Des augmentations qui par exemple, ne lui permettent plus de lutter correctement contre les petits insectes ravageurs qui attaquent ses pieds d'aubergine, empêchant le légume de se développer correctement. 

Hausses de prix des intrants et du matériel 

Car avec l'inflation, les rouleaux de bâches en plastique qui lui servent à protéger ses cultures ont vu leur prix flamber. Le rouleau de 600 mètres, à 150 euros environ auparavant, se monnaye désormais à 220 euros, raconte Yanos Maillot. Et ce n'est là qu'un exemple de ce qui a pu augmenter dernièrement. 

Pour les intrants, même souci : le prix de l'engrais qu'il utilise pour sa production d'ananas est passé de 1 500 euros à 2 800 euros la tonne, assure l'agriculteur, qui lorsqu'il a repris l'exploitation familiale en 2006 a tenté de diversifier la production. Aujourd'hui, celle-ci est partagée entre un peu de maraîchage, de l'ananas, et du fruit de la passion. 

Des problèmes économiques, environnementaux et sociaux 

Pourtant, cette diversification ne lui suffit plus pour s'en sortir face aux difficultés auxquelles il est confronté, lui comme les autres agriculteurs de l'île. Des problèmes d'ordre économique, environnemental, ou encore social, que détaille le président de la CGPER (Confédération générale des planteurs et éleveurs de La Réunion) Jean-Michel Moutama. 

"Envoyez des sous sur nos exploitations" 

Le souci des coûts de production qui augmentent avec les hausses de prix des intrants et matières premières est majeur. "Le coût de production est devenu plus élevé que le prix de vente", soupire Jean-Michel Moutama, appelant de tous ses voeux une aide de la part du gouvernement. 
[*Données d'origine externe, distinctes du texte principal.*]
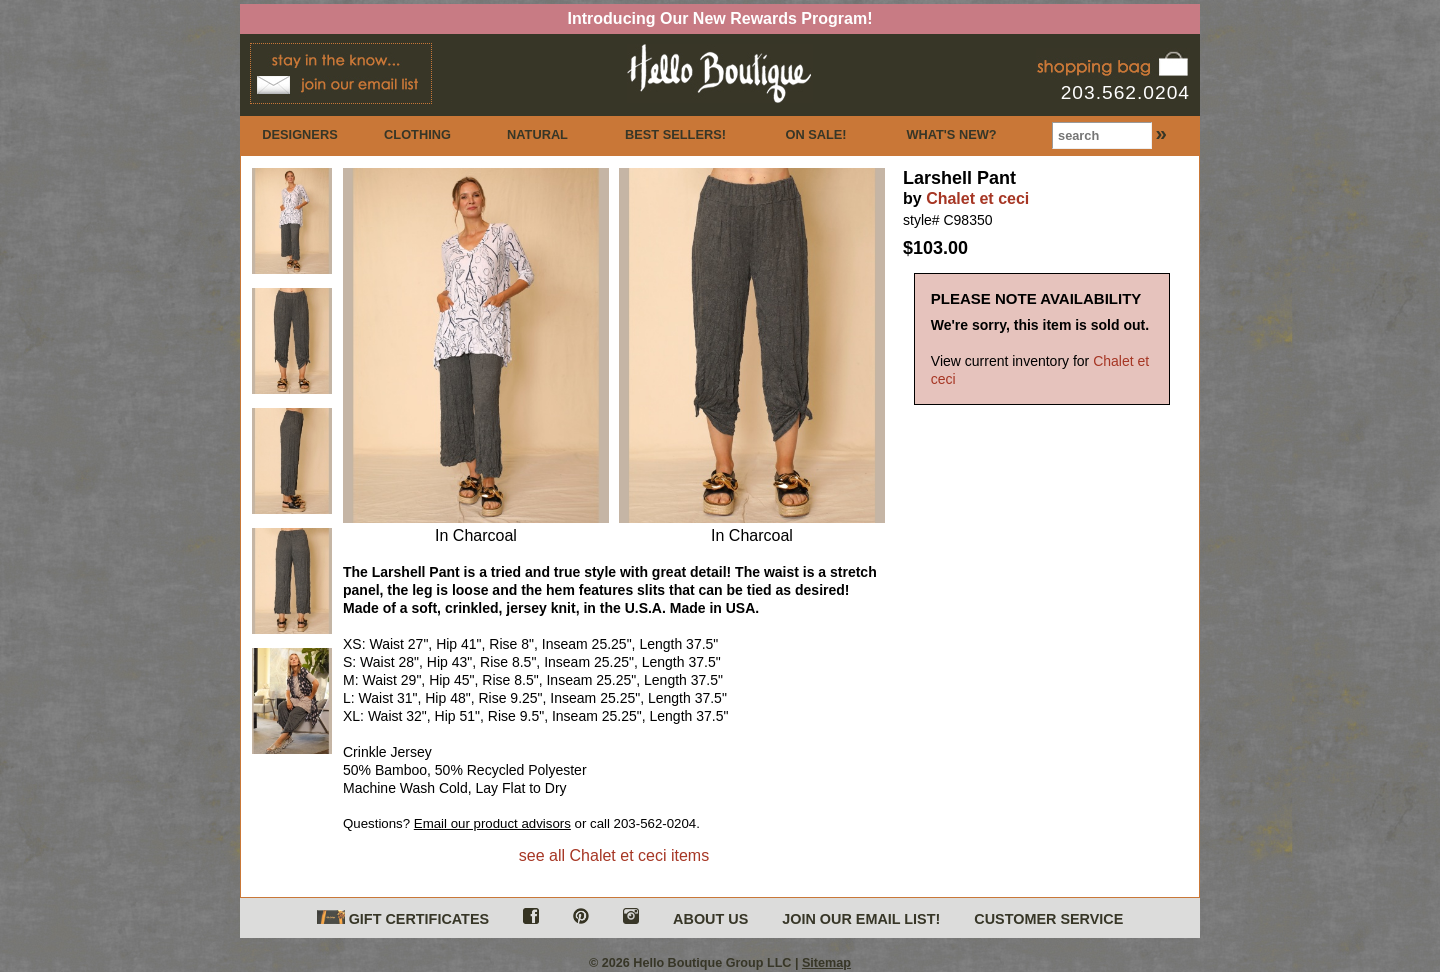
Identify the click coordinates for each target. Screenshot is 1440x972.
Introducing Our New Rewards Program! (720, 18)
"Nou profite de la venue de tout ce beau monde du gouvernement pou explique a zot la situation. S'il n'y a pas d'accompagnement direct qui arrive sur nos exploitations, c'est la fin de notre métier. Envoyez des sous sur nos exploitations pour qu'on puisse produire à des prix corrects pour la population réunionnaise. Là où tout le monde parle aujourd'hui de souveraineté alimentaire, il faut arrêter avec les beaux discours et passer au concret."
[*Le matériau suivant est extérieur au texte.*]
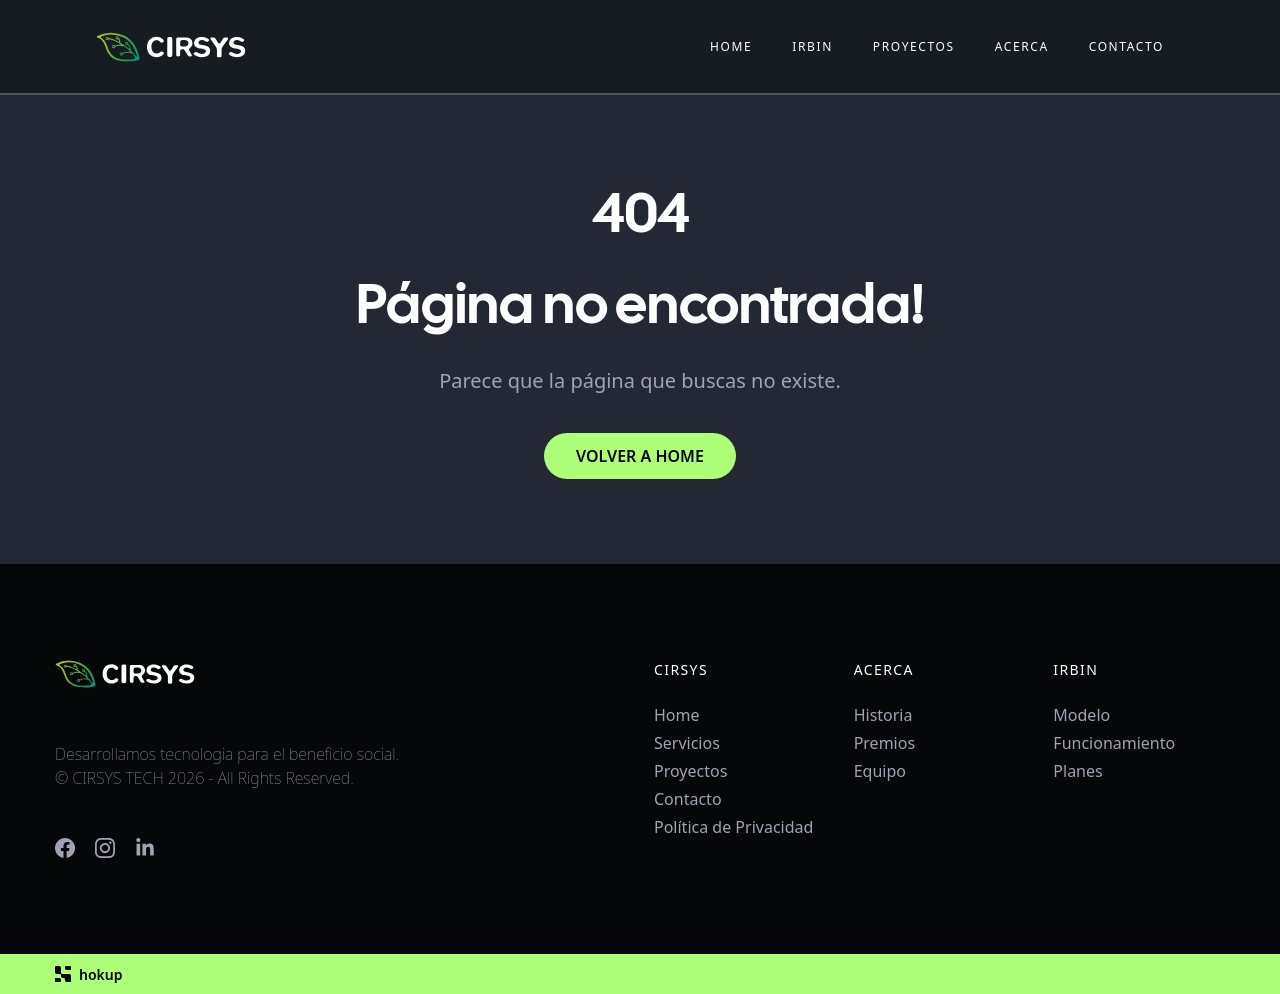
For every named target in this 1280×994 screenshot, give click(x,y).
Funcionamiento (1114, 743)
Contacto (688, 799)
Jean-Michel Moutama, président de la CGPER

Des contraintes environnementales

Outre les flambées de prix, les normes environnementales imposées, qui se manifestent par exemple par l'interdiction d'utilisation de certains produits, font aussi grincer des dents. "C'est vrai qu'il faut diminuer l'utilisation des produits", reconnaît Jean-Michel Moutama. Mais le président de la CGPER constate aussi les limites de l'agriculture plus verte souhaitée par l'Europe et la France. 

Une "concurrence déloyale" des pays de la zone

"Aujourd'hui on est concurrencés par les pays de la zone. L'Europe, la France, ne peuvent pas nous imposer des contraintes énormes tout en laissant entrer des produits qui sont cultivés de n'importe quelle manière. Qui c'est qui va contrôler les agriculteurs qui viennent nous concurrencer sur notre marché ?", s'interroge-t-il, qualifiant ces importations de "concurrence déloyale". 

Un plan pour l'export de l'ananas réclamé 

Enfin, autre point qui mérite d'être abordé lors de cette visite ministérielle, celui de l'export, qui selon Jean-Michel Moutama connaît aussi des difficultés. L'export de l'ananas, en particulier, soulève ses inquiétudes. 

"S'il n'y pas un plan Ananas mis en place avec des fonds FEADER par exemple comme pour la canne, ou comme pour la banane aux Antilles, d'ici un an ou deux, il n'y aura plus d'ananas réunionnais exporté. Les marchés qu'on a pris plus de 30 ans à avoir seront pris par les pays tiers qui font aussi de l'ananas Victoria. On n'accepte pas ça"

Jean-Michel Moutama, président de la CGPER

La thématique agricole abordée par les ministres vendredi 

Ces questions devraient être entendues cette semaine par les membres du gouvernement, puisqu'Elisabeth Borne arrive à La Réunion ce jeudi avec, entre autres, le ministre de l'Agriculture et de la Souveraineté alimentaire, Marc Fesneau

L'agriculture devrait d'ailleurs être un des principaux thèmes abordés lors de la visite, en particulier la journée de vendredi. Des échanges sont prévus à Sainte-Rose, surtout autour de la vanille locale, puis à Bras-Panon où les ministres sont attendus sur une usine agro-alimentaire et pour un déjeuner de travail avec les différentes filières agricoles.